==== Data for processing ====

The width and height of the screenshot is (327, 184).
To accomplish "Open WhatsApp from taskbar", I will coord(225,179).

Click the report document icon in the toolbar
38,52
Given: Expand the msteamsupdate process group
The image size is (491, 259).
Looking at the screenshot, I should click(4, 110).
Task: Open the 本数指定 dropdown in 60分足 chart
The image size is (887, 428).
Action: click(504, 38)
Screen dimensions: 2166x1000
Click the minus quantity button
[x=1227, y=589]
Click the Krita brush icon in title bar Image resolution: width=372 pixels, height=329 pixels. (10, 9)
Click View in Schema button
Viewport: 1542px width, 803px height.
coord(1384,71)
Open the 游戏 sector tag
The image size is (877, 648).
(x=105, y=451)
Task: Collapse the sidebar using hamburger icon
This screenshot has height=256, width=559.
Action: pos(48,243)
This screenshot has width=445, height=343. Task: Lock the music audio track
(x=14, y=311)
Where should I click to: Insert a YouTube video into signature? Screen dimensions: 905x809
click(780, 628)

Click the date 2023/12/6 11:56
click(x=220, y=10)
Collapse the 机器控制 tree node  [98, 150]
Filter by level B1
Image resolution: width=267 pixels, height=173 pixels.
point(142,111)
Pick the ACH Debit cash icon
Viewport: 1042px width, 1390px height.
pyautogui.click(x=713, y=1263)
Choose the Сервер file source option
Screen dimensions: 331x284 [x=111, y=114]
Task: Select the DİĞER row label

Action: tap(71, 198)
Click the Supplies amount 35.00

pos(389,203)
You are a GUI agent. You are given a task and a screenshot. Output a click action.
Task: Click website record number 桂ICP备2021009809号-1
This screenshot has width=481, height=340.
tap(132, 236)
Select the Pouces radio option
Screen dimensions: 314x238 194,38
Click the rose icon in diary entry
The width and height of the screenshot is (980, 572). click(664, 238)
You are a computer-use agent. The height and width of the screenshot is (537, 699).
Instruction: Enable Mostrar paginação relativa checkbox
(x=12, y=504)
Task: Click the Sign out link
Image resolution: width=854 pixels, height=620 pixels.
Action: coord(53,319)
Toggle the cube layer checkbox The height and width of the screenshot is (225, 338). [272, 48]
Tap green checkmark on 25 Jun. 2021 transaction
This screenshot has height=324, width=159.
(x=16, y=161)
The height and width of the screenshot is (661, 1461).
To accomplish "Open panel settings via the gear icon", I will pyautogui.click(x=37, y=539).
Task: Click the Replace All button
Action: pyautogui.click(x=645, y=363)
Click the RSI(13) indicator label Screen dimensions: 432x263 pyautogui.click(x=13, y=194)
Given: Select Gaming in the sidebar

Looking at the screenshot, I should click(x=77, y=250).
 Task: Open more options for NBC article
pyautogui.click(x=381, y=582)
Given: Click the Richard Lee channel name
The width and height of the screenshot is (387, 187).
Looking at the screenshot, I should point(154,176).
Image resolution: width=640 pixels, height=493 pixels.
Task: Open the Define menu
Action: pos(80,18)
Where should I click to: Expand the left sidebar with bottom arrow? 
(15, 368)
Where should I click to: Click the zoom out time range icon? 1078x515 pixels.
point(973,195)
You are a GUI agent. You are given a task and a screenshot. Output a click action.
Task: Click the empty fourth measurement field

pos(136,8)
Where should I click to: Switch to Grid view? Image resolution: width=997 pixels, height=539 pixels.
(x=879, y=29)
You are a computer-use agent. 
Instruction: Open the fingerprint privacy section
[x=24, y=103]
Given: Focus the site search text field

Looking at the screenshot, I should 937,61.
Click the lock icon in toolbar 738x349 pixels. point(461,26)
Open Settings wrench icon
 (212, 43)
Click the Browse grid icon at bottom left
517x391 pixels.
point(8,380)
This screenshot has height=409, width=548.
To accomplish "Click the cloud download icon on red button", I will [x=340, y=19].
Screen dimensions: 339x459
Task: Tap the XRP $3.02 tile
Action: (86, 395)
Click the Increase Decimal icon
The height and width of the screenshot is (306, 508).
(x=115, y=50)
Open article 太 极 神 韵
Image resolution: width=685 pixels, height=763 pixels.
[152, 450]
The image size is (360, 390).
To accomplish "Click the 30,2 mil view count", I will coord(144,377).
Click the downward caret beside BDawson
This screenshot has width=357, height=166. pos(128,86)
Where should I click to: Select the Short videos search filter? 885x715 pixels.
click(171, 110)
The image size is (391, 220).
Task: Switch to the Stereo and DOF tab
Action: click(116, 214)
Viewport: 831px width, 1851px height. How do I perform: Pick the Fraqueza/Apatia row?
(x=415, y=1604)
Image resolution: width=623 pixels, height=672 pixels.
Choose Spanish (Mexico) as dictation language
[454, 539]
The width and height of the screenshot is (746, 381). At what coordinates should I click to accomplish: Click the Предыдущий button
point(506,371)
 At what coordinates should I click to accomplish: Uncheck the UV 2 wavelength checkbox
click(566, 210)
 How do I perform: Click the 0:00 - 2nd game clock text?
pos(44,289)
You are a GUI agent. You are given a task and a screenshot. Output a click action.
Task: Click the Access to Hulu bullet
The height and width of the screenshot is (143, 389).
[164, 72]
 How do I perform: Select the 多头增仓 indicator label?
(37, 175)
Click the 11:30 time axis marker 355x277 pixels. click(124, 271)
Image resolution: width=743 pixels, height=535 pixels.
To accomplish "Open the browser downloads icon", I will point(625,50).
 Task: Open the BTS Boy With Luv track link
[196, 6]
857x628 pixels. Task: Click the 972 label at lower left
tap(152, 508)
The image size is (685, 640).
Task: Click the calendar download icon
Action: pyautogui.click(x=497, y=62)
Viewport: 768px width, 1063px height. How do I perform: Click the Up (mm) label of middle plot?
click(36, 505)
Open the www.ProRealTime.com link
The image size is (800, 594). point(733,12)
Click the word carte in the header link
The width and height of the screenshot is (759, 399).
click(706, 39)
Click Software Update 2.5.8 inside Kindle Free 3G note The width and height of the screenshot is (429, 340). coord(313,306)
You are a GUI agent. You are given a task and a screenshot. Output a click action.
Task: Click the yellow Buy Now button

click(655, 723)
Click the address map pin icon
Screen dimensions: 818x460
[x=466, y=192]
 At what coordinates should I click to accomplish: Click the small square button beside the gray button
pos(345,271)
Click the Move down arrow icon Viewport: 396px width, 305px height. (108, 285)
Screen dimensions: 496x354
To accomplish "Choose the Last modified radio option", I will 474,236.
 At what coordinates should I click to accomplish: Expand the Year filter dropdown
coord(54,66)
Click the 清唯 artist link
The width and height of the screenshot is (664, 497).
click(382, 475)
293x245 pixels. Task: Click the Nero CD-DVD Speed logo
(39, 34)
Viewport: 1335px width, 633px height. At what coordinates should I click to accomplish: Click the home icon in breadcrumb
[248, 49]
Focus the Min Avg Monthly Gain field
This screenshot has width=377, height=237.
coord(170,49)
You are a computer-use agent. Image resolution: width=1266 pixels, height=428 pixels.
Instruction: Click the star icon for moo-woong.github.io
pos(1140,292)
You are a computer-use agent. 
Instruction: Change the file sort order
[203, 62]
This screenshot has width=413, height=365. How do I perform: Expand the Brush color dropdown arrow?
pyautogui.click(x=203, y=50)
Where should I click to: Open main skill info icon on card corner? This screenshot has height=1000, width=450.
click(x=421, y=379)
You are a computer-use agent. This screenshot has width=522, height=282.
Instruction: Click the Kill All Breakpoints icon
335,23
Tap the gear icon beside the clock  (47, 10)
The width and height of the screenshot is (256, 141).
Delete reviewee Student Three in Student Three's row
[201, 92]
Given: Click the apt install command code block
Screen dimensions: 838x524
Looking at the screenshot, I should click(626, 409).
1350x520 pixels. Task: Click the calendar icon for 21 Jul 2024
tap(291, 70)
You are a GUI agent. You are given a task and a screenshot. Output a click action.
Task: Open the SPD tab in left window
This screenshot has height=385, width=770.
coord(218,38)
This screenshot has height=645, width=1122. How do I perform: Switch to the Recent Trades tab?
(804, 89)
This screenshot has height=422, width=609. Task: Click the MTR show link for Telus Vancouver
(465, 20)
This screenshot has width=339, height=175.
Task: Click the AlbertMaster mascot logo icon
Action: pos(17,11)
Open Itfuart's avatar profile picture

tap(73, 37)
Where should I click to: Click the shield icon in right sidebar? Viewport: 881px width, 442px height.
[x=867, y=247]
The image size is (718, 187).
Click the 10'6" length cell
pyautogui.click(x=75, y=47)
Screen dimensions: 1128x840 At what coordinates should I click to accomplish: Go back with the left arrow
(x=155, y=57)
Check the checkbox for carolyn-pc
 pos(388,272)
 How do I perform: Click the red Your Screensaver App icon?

====

Only the lines above starting at the line that holds "Image resolution: width=685" and ending at the line that holds "Click the 11:30" are to be repeated, exactly and in full.

● Final answer
Image resolution: width=685 pixels, height=763 pixels.
[152, 450]
The image size is (360, 390).
To accomplish "Click the 30,2 mil view count", I will coord(144,377).
Click the downward caret beside BDawson
This screenshot has width=357, height=166. pos(128,86)
Where should I click to: Select the Short videos search filter? 885x715 pixels.
click(171, 110)
The image size is (391, 220).
Task: Switch to the Stereo and DOF tab
Action: click(116, 214)
Viewport: 831px width, 1851px height. How do I perform: Pick the Fraqueza/Apatia row?
(x=415, y=1604)
Image resolution: width=623 pixels, height=672 pixels.
Choose Spanish (Mexico) as dictation language
[454, 539]
The width and height of the screenshot is (746, 381). At what coordinates should I click to accomplish: Click the Предыдущий button
point(506,371)
 At what coordinates should I click to accomplish: Uncheck the UV 2 wavelength checkbox
click(566, 210)
 How do I perform: Click the 0:00 - 2nd game clock text?
pos(44,289)
You are a GUI agent. You are given a task and a screenshot. Output a click action.
Task: Click the Access to Hulu bullet
The height and width of the screenshot is (143, 389).
[164, 72]
 How do I perform: Select the 多头增仓 indicator label?
(37, 175)
Click the 11:30 time axis marker 355x277 pixels. click(124, 271)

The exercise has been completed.